Merge pull request #2372 from simanerush/global-actor-isolated-types-usability

rjmccall · web-flow · commit 702112f6815e · 2024-04-10T19:28:28.000-04:00
Add a proposal to improve usability of global-actor-isolated types.
diff --git a/proposals/0434-global-actor-isolated-types-usability.md b/proposals/0434-global-actor-isolated-types-usability.md
@@ -0,0 +1,253 @@
+## Usability of global-actor-isolated types
+
+* Proposal: [SE-0434](0434-global-actor-isolated-types-usability.md)
+* Authors: [Sima Nerush](https://github.com/simanerush), [Matt Massicotte](https://github.com/mattmassicotte), [Holly Borla](https://github.com/hborla)
+* Review Manager: [John McCall](https://github.com/rjmccall)
+* Status: **Active review (April 10th...22nd, 2024)**
+* Implementation: On `main` gated behind `-enable-experimental-feature GlobalActorIsolatedTypesUsability`
+* Review: ([pitch](https://forums.swift.org/t/pitch-usability-of-global-actor-isolated-types/70799))
+
+## Introduction
+
+This proposal encompasses a collection of changes to concurrency rules concerning global-actor-isolated types to improve their usability. 
+
+## Motivation
+
+Currently, there exist limitations in the concurrency model around types that are isolated to global actors.
+
+First, let's consider the stored properties of `struct`s isolated to global actors. `let` properties of such types are implicitly treated as `nonisolated` within the current module if they have `Sendable` type, but `var` properties are not.  This poses a number of problems, such as when implementing a protocol conformance.  Currently, the only solution is to declare the property `nonisolated(unsafe)`:
+
+```swift
+@MainActor struct S {
+  nonisolated(unsafe) var x: Int = 0
+}
+
+extension S: Equatable {
+  static nonisolated func ==(lhs: S, rhs: S) -> Bool {
+    return lhs.x == rhs.x
+  }
+}
+```
+
+However, there is nothing unsafe about treating `x` as `nonisolated`.  The general rule is that concurrency is safe as long as there aren't data races.  The type of `x` conforms to `Sendable`, and using a value of `Sendable` type from multiple concurrent contexts shouldn't ever introduce a data race, so any data race involved with an access to `x` would have to be on memory in which `x` is stored.  But `x` is part of a value type, which means any access to it is always also an access to the containing `S` value.  As long as Swift is properly preventing data races on that larger access, it's always safe to access the `x` part of it.  So, first off, there's no reason for Swift to require `(unsafe)` when marking `x` `nonisolated`.
+
+We can do better than that, though.  It should be possible to treat a `var` stored property of a global-actor-isolated value type as *implicitly* `nonisolated` under the same conditions that a `let` property can be.  A stored property from a different module can be changed to a computed property in the future, and those future computed accessors may need to be isolated to the global actor, so allowing access across module boundaries would not be okay for source or binary compatibility without an explicit `nonisolated` annotation.  But within the module that defines the property, we know that hasn't happened, so it's fine to use a more relaxed rule.
+
+Next, under the current concurrency rules, it is possible for a function type to be both isolated to a global actor and yet not required to be `Sendable`:
+
+```swift
+func test(globallyIsolated: @escaping @MainActor () -> Void) {
+  Task {
+    // error: capture of 'globallyIsolated' with non-sendable type '@MainActor () -> Void' in a `@Sendable` closure
+    await globallyIsolated()
+  }
+}
+```
+
+This is not a useful combination: such a function can only be used if the current context is isolated to the global actor, and in that case the global actor annotation is unnecessary because *all* non-`Sendable` functions will run with global actor isolation.
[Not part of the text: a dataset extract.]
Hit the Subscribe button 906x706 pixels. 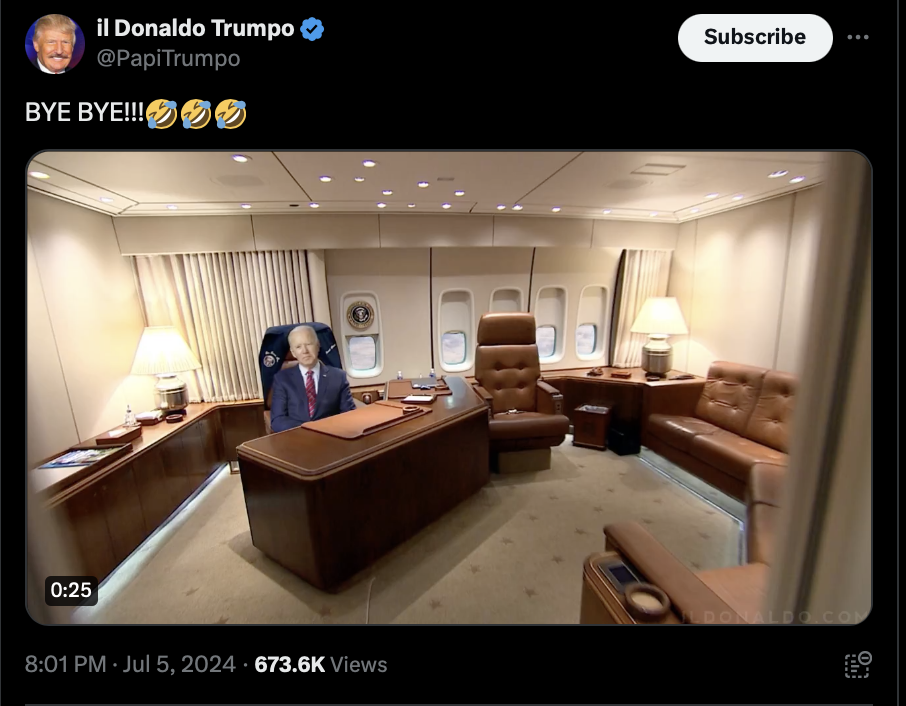pyautogui.click(x=755, y=38)
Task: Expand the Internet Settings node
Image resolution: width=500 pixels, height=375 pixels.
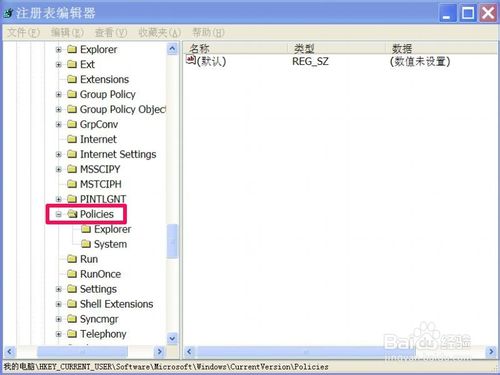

It would be better for a global actor attribute to always imply `@Sendable`.
+
+Because a globally-isolated closure cannot be called concurrently, it's safe for it to capture non-`Sendable` values even if it's implicitly `@Sendable`.  Such values just need to be transferred to the global actor's region (if they aren't there already).  The same logic also applies to closures that are isolated to a specific actor reference, although it isn't currently possible to write such a closure in a context that isn't isolated to that actor.
+
+
+Finally, the current diagnostic for a global-actor-isolated subclass of a non-isolated superclass is too restrictive:
+
+```swift
+class NotSendable {}
+
+
+@MainActor
+class Subclass: NotSendable {} // error: main actor-isolated class 'Subclass' has different actor isolation from nonisolated superclass 'NotSendable'
+```
+
+Because global actor isolation on a class implies a `Sendable` conformance, adding isolation to a subclass of a non-`Sendable` superclass can circumvent `Sendable` checking:
+
+```swift
+func computeCount() async -> Int { ... }
+
+class NotSendable {
+  var mutableState = 0
+  func mutate() async {
+    let count = await computeCount()
+    mutableState += count
+  }
+}
+
+@MainActor
+class Subclass: NotSendable {}
+
+func test() async {
+  let c = Subclass()
+  await withDiscardingTaskGroup { group in
+    group.addTask {
+      await c.mutate()
+    }
+
+    group.addTask { @MainActor in
+      await c.mutate()
+    }
+  }
+}
+```
+
+In the above code, an instance of `Subclass` can be passed across isolation boundaries because `@MainActor` implies that the type is `Sendable`. However, `Subclass` inherits non-isolated, mutable state from the superclass, so this `Sendable` conformance allows smuggling unprotected shared mutable state across isolation boundaries to create potential for concurrent access. For this reason, the warning about adding isolation to a subclass was added in Swift 5.10, but this restriction could be lifted by instead preventing the subclass from being `Sendable`.
+
+## Proposed solution
+
+We propose that:
+
+- Stored properties of `Sendable` type in a global-actor-isolated value type can be declared as `nonisolated` without using `(unsafe)`.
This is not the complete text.